Robustness and Model Scaling
TAB demonstrates robust generalization to out-of-distribution problems, including TheoremQA, BIG-Bench Extra Hard, and GPQA benchmarks, despite being trained on MATH. The improved accuracy-tokens tradeoff persists in these harder and structurally distinct domains (Figure 3).

Figure 3: TAB outperforms baselines on out-of-distribution datasets, providing enhanced accuracy vs. compute even for theorem and algorithmic reasoning.
Scaling the budgeter model capacity from Qwen3-1.7B to Qwen3-4B results in an additional performance gain, indicating that richer trajectory interpretation and implicit difficulty estimation are facilitated by larger policies (Figure 4).

Figure 4: The Qwen3-4B Budgeter surpasses the 1.7B variant, supporting the trend that greater LLM budgets yield stronger allocation policies.
Theoretical and Practical Implications
The TAB framework demonstrates that dynamic, history-aware token budgeting significantly improves compute efficiency in LLM-powered multi-turn systems. This has direct operational implications for production LLM deployments—higher throughput, lower serving costs, and improved utilization under constrained latency and quota.

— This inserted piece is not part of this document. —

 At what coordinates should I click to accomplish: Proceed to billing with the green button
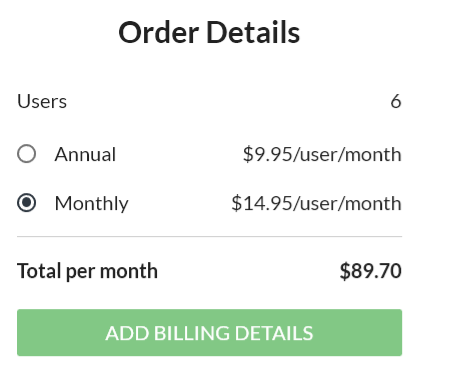[209, 332]
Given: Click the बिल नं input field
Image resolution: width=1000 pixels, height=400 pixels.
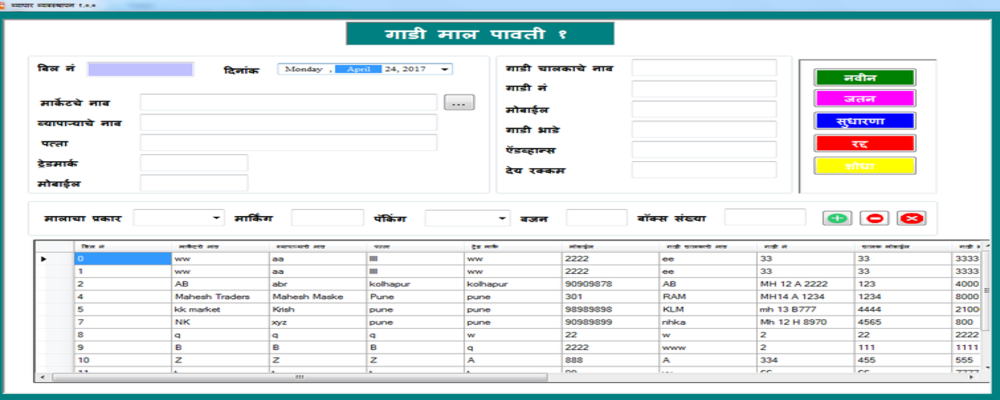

Theoretically, the results support recasting multi-turn LLM orchestration as a sequential, temporally extended resource planning problem, emphasizing the need for anticipation and credit assignment. The methodology (scalarized multi-objective RL with GRPO) generalizes to richer reward formulations, non-verifiable objectives, and agentic setups with external tools or actions.
Future Directions
Relevant research avenues include: (1) joint end-to-end optimization of planning, solving, and budgeting modules via hierarchical or meta-RL; (2) extending to non-verifiable or subjective supervision (e.g., human preferences, multi-agent interaction); (3) integrating richer credit assignment and delayed feedback mechanisms; (4) application to large-scale tool orchestration and persistent agent settings; and (5) generalization to open-ended dialogue and mixed-initiative multi-turn workflows.
Conclusion
The study rigorously demonstrates that efficient multi-turn reasoning with LLMs necessitates sequential, adaptive compute allocation rather than one-shot or context-insensitive methods. TAB and its extensions achieve substantial improvements in accuracy-token efficiency by leveraging trajectory-aware allocation policies trained via multi-objective RL. These results establish multi-turn token budgeting as critical for scaling LLM systems to longer horizons, more complex interaction patterns, and resource-constrained environments.